The man watched the wedge of snow hit his right ankle and slip down onto his shoe, but showed no particular reaction. He didn't even move his foot to dislodge the wedge of snow. He simply answered Sabrina's plea, "No. You'll have to go home and ask your mum if I can tell you, then come back and tell me that she gave permission. Then I'll tell you."
"Oh, don't be silly, that would take ages, and my mum might not even be in. Anyway, you're already talking to me now," said Sabrina, and her face relaxed a little as it dawned on her that she had achieved a small victory.
"All right then, I will make an exception-but you better not tell your mum, just in case. Well, at least wait until tomorrow, so she can't tell me off."
"Go on then, tell me what you was going to tell me," said Sabrina.
The man carefully waggled the wedge of snow off his buckled shoe, looked Sabrina squarely in the eye, and said: "Be careful where you tread."
"Huh, ‘Be careful where you tread', is that all?" said Sabrina, her eyebrows starting to twitch. And her ears even managed to wiggle slightly.
"Yes," came a simple yet quite definite reply.
"W-Why?" stuttered Sabrina, her face scrunching up like a paper bag of perplexity.
"Because of the ants."
Sabrina was really confused now and the features of her face began to dance in their bewilderment. Her eyebrows appeared to be two twin slugs dressed in Russian furred coats engaged in a head-butting competition.
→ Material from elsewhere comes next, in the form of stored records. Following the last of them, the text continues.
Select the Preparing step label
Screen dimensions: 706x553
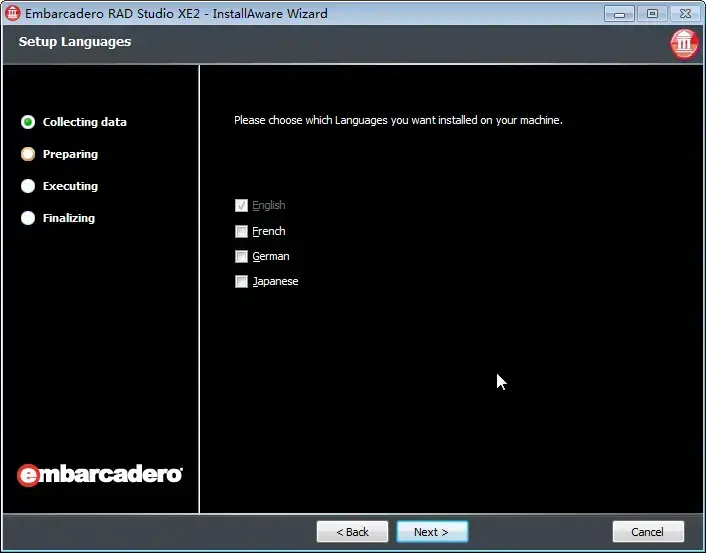coord(70,154)
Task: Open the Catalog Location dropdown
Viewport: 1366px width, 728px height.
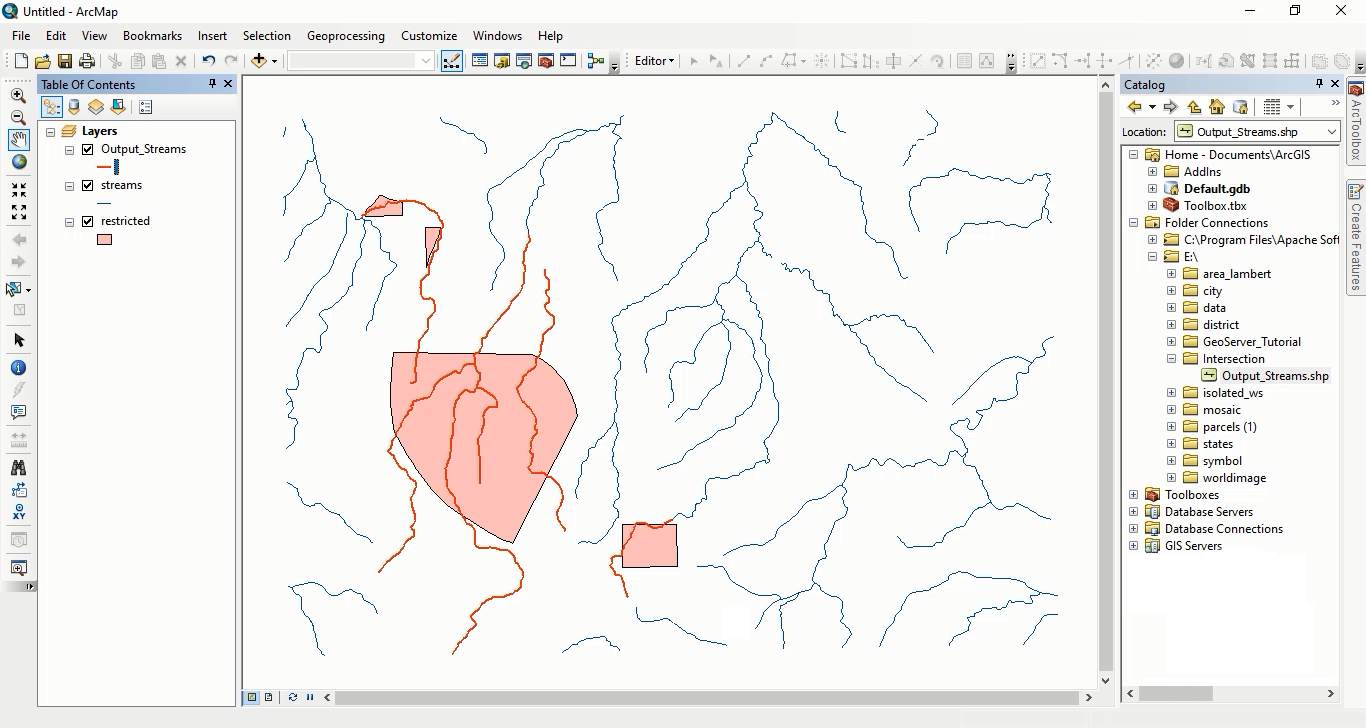Action: [x=1331, y=132]
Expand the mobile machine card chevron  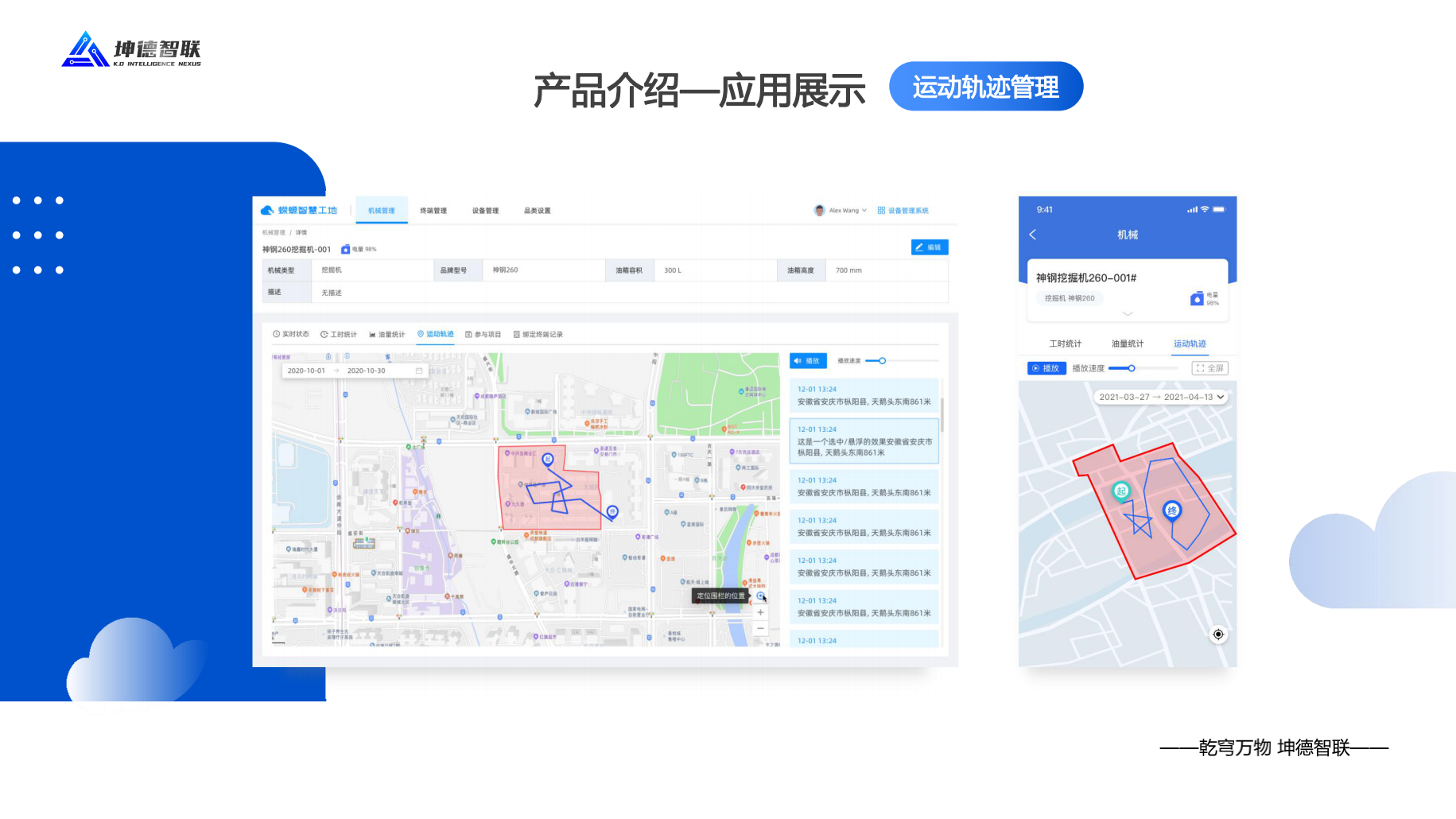click(1127, 314)
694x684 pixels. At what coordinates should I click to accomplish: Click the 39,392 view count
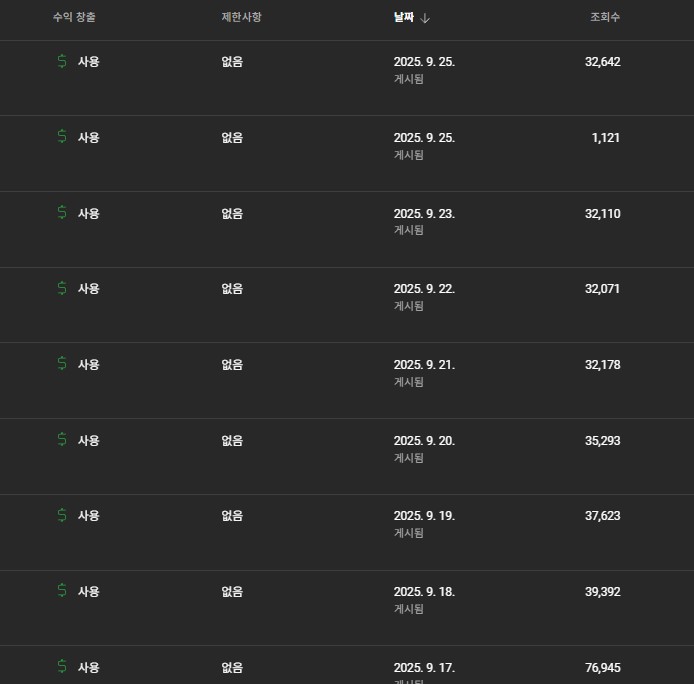coord(602,591)
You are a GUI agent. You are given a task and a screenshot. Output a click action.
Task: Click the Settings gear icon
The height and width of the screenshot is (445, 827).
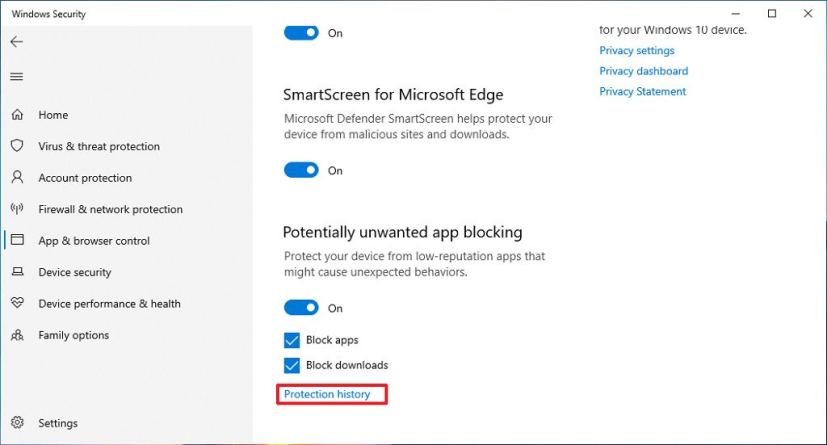17,423
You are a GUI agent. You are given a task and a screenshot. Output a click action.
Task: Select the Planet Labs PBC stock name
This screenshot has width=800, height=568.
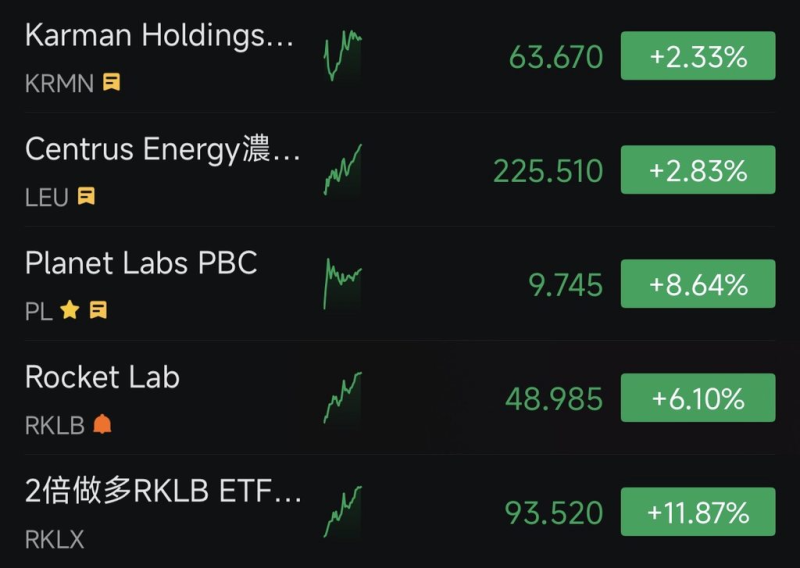coord(141,263)
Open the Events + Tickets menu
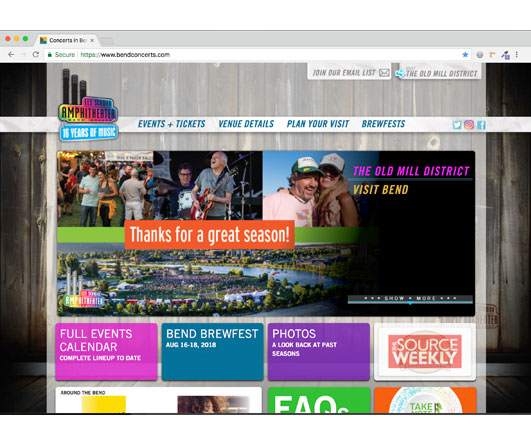 (x=171, y=124)
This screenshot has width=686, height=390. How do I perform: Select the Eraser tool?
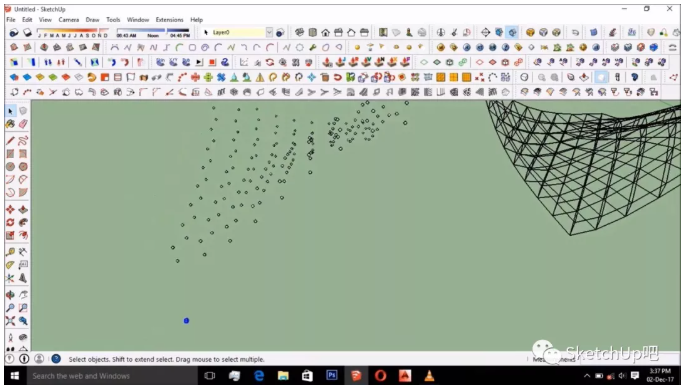tap(23, 124)
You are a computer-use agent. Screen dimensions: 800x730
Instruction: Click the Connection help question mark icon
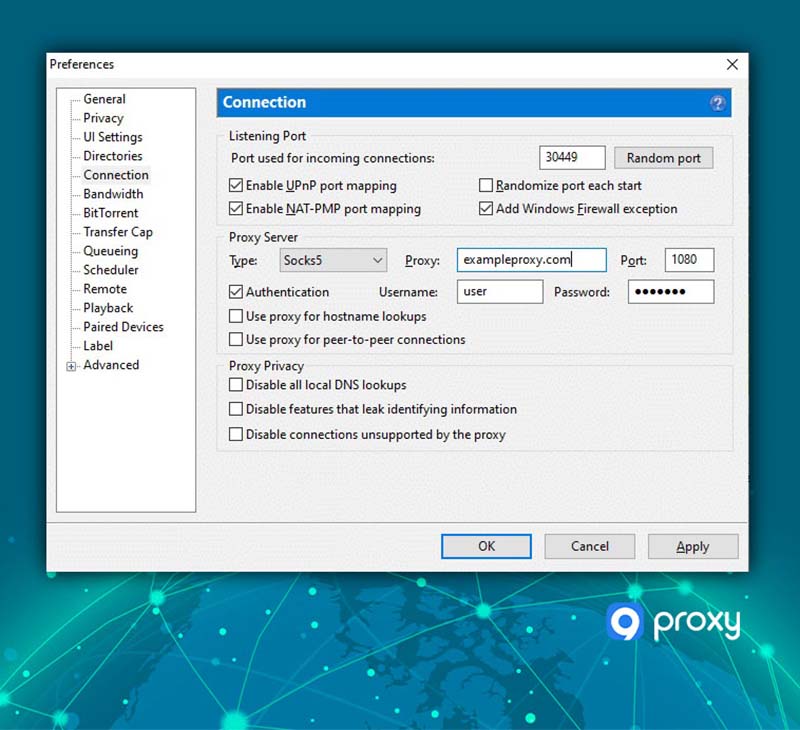[718, 103]

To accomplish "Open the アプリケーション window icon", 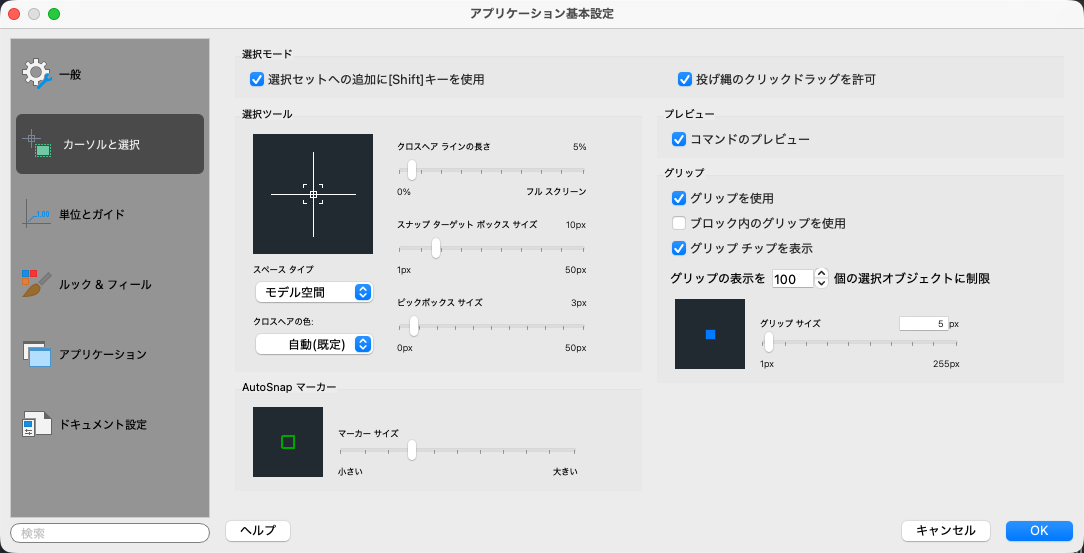I will (x=37, y=354).
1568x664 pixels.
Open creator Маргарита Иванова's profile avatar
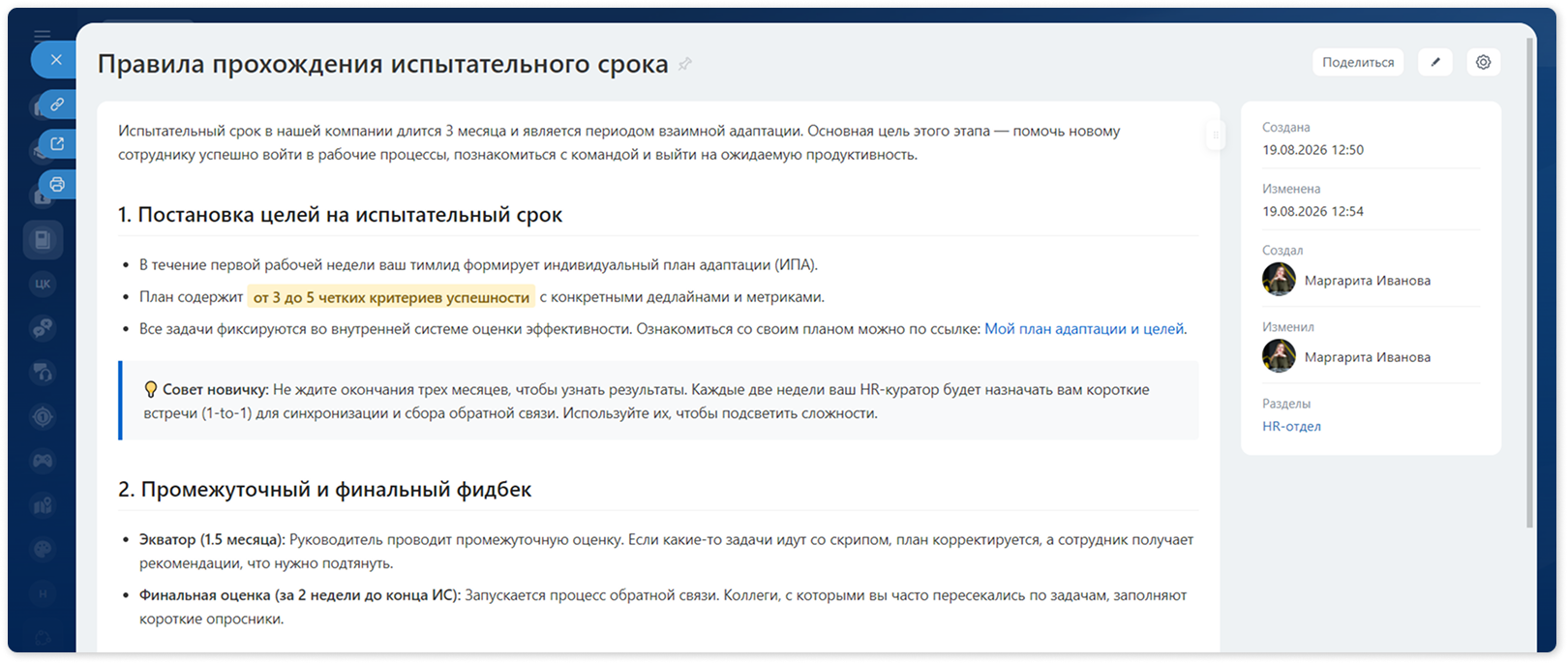[x=1279, y=280]
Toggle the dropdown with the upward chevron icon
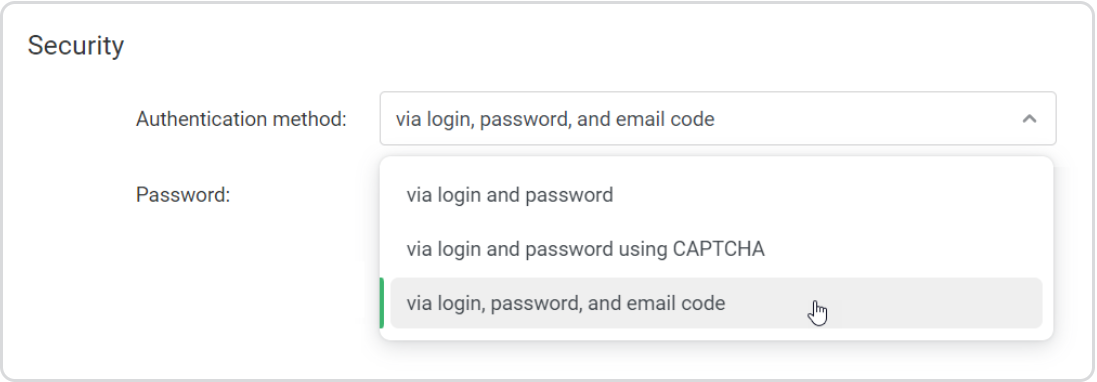The height and width of the screenshot is (382, 1097). point(1028,119)
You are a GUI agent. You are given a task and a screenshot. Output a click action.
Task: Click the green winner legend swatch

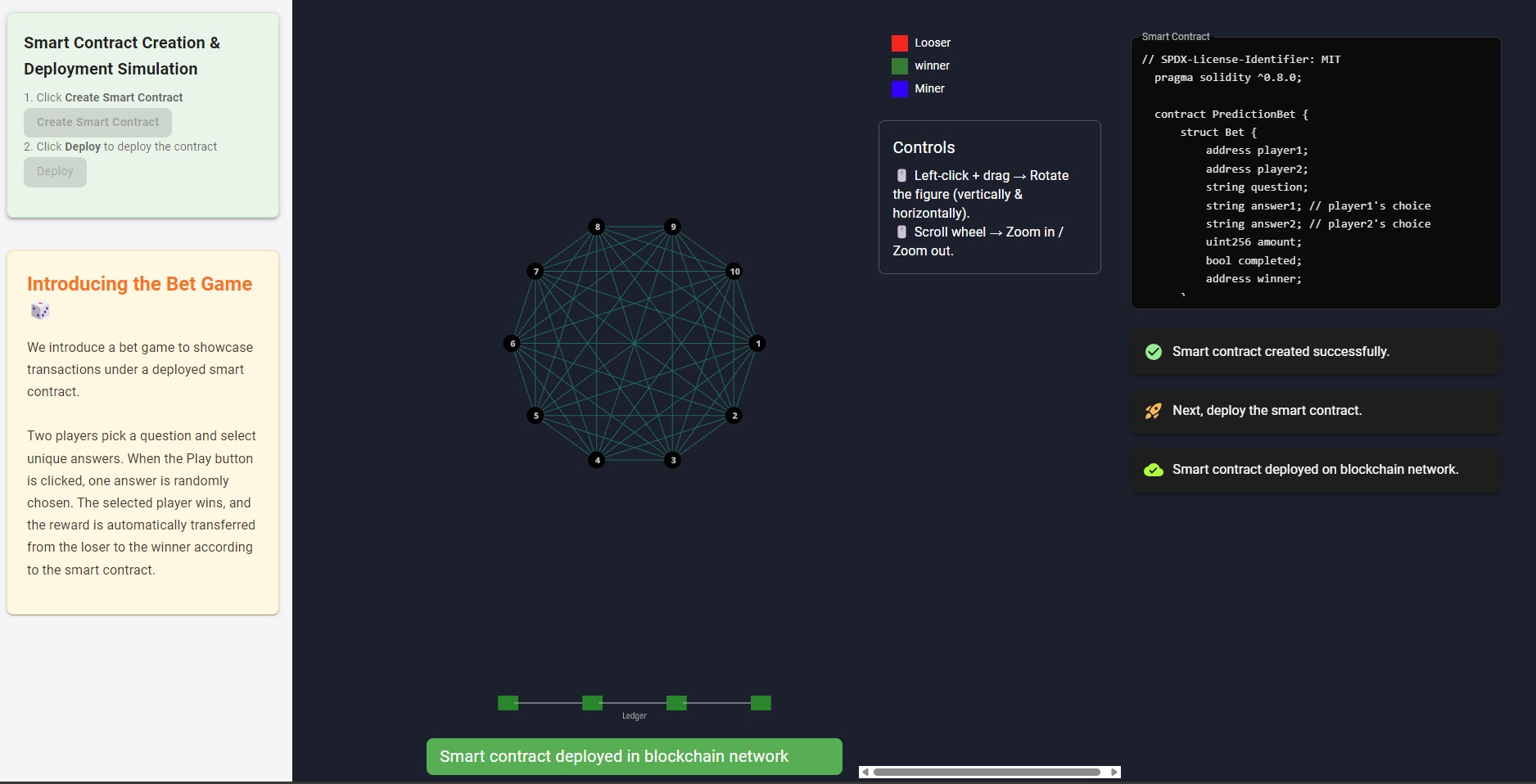coord(900,66)
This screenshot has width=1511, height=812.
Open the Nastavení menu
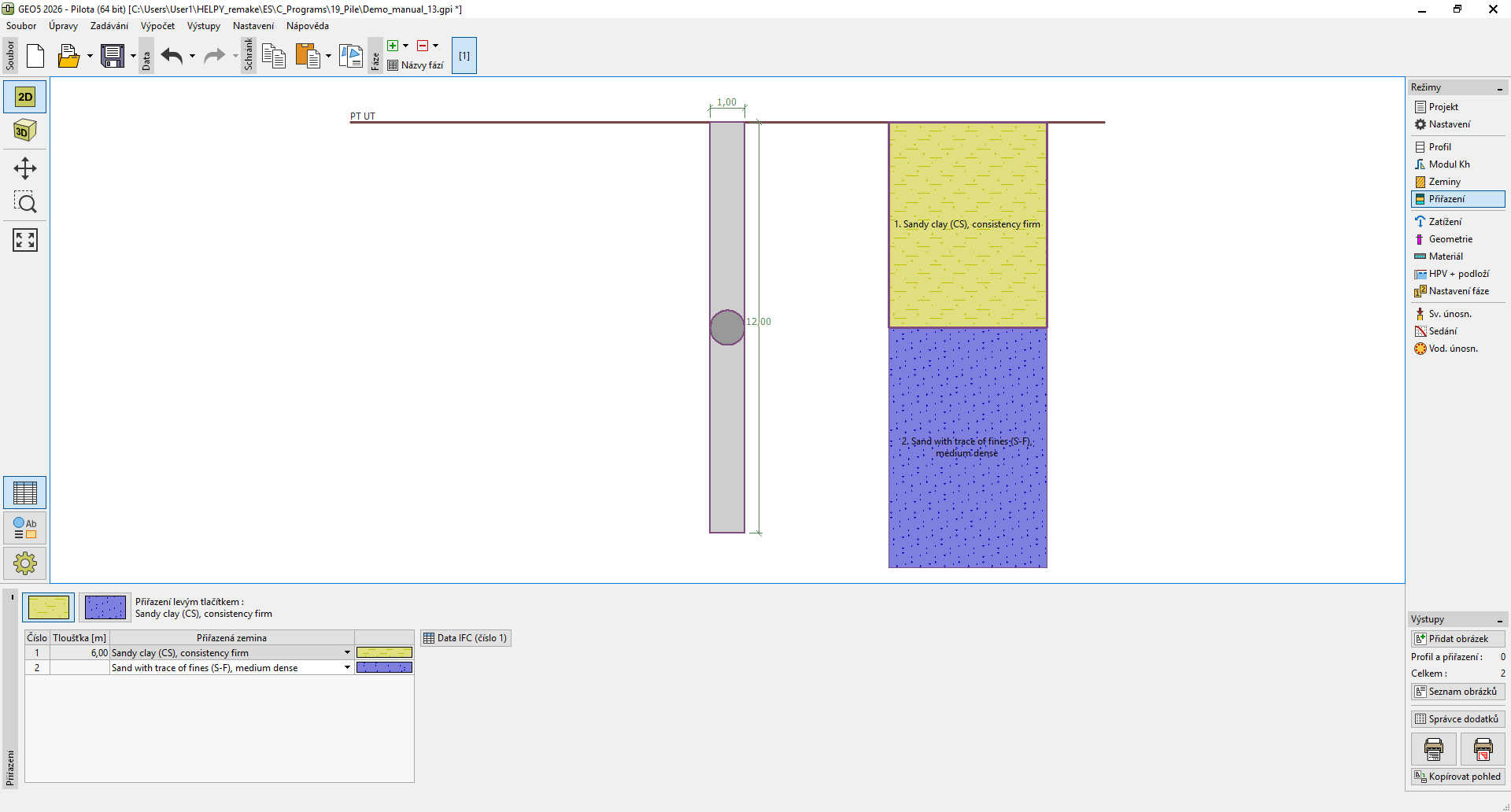click(x=253, y=26)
She blurted out, "What you on about, mister?"
"You might squash one," said the man, and his face transformed slowly into one of great concern.
"But there's just snow on the pavement. There ain't no ants. What would ants be doing on the snow?"
"Yes," said the man, "but it's melting underneath."
"Huh. So what's that got to do with anything?" asked Sabrina, and her tongue became part of the dance of confusion in her face as it lopped over her bottom lip.
"Well, where do you think ants go in the winter?"
"Dunno. Not on holiday, that's for sure," chirped Sabrina, and she relaxed again, pleased with her little joke.
"They stay in bed most of the time," claimed the man.
"And?" questioned Sabrina, determined to get to the bottom of all this nonsense.
The man paused, and then said with utmost confidence, "Well, they sometimes come out for a swim just beneath the melting snow where water is smoothly flowing. So you might very well squash one or two if you tread without regard to their safety on the surface of the snow."
"Huh! Ants beneath the snow. Swimming..." exclaimed Sabrina, almost shouting. She was incredulous, the whole thing was preposterous.
But the mercurial man took her words in a different way than she intended.
"Yes. Well done, you're very clever. Quick on the uptake, so to speak."
The man smiled and patted Sabrina affectionately on her head. And with that, he slinked quietly away, plotting a course along the pavement ever so carefully on the patches of bare ground amongst the snow.
Sabrina stood watching the man shrink away in the distance, her eyebrows dancing like a pair of wriggling hairy caterpillars. She stroked her chin and scratched her head. Finally, she was about to say something to herself aloud, something about the silliness of the man, and how he looked like a giant ant, but her mouth got stuck on opening when she suddenly noticed two ants come rolling out from under the crust of snow into a patch of bare pavement.
Sabrina tiptoed very carefully all the way home trying her level best not to tread on any snow despite the strange looks that came her way.